I assure you, my survival
has been an accident,
neither egregious nor charitable,
but perplexing how all of my knives
turn instantly to foam.
I’ve dressed all of my compulsions
in corduroy, so I’ll always know
how near they are, and how fast
they are approaching.
Halfway between the city
and the garden, I swim
on my back, nude
as a jonquil and as forgetful.
Ego Ex Machina
I find myself, once again,
confined to the borders
of a goose’s black tongue.
When it waddles, I waddle,
and in unison, we waddle
as our fear leaves us in white
eruptions and a bloomy path
emerges from the old one.
I have made no new friends this year
and something tells me it’s my fault
as the pretty face in front of me chatters
on about a song I’ll never hear on purpose.
I can never get my pronouns right,
always saying I when I mean its negation.
In the center of a glittering city, I am stunned
by a thought so opposite of death it feels like dying.

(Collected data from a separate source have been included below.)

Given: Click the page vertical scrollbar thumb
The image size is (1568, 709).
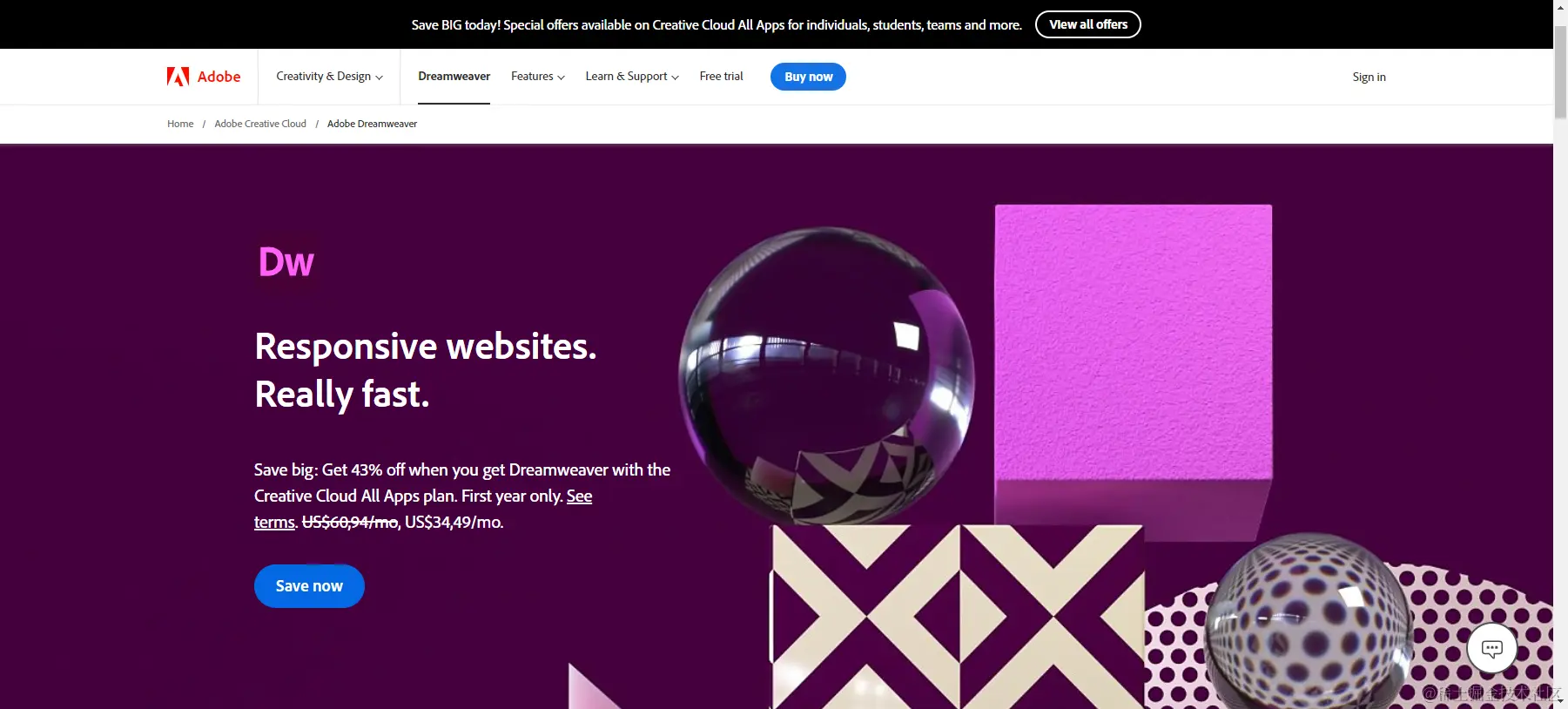Looking at the screenshot, I should [1560, 71].
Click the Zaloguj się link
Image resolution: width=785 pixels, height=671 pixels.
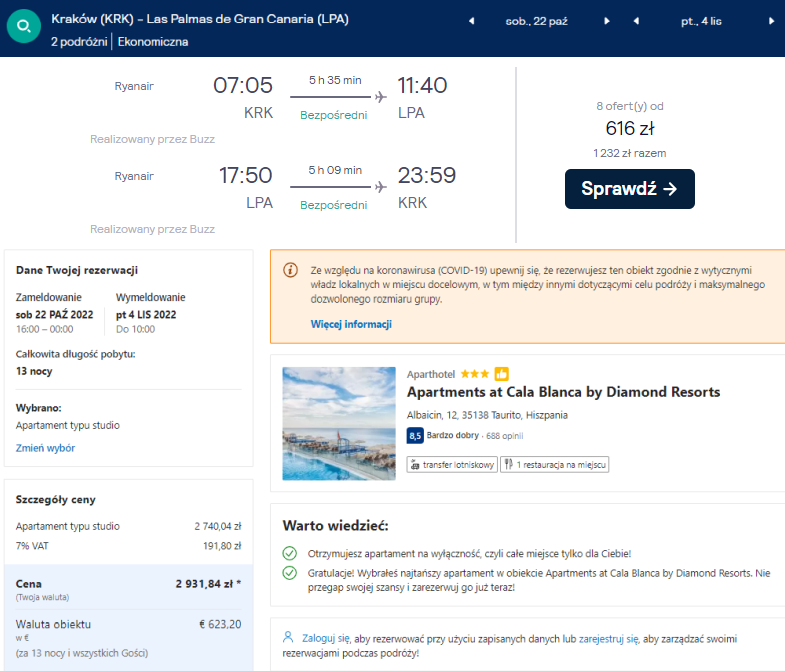pyautogui.click(x=327, y=635)
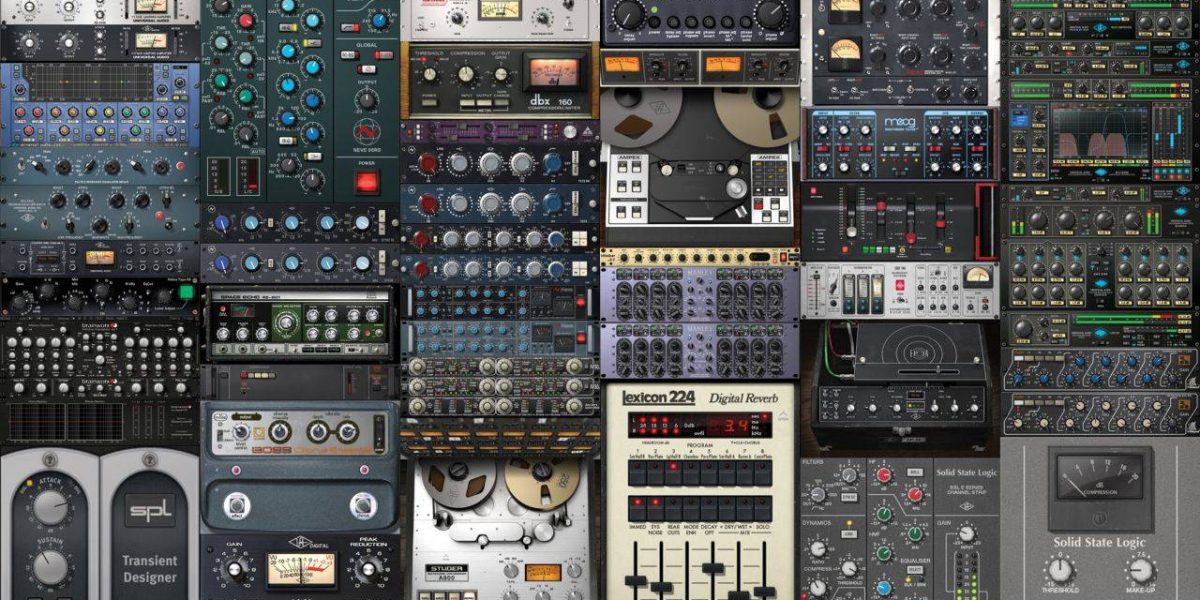The image size is (1200, 600).
Task: Click the Neve 88RS logo emblem
Action: pos(367,130)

Lately, things have been looking just
as I anticipated, and so I don’t fear
as much for my sanity, but for the sanity
of those for whom this horror was unimaginable.
There are only small moments left.
A boy on a bike is still a beautiful sight,
and water, as long as I’ve known it, has been wet,
and way out in a pasture I’ll never see but know to be real—
a zebra grazes.
.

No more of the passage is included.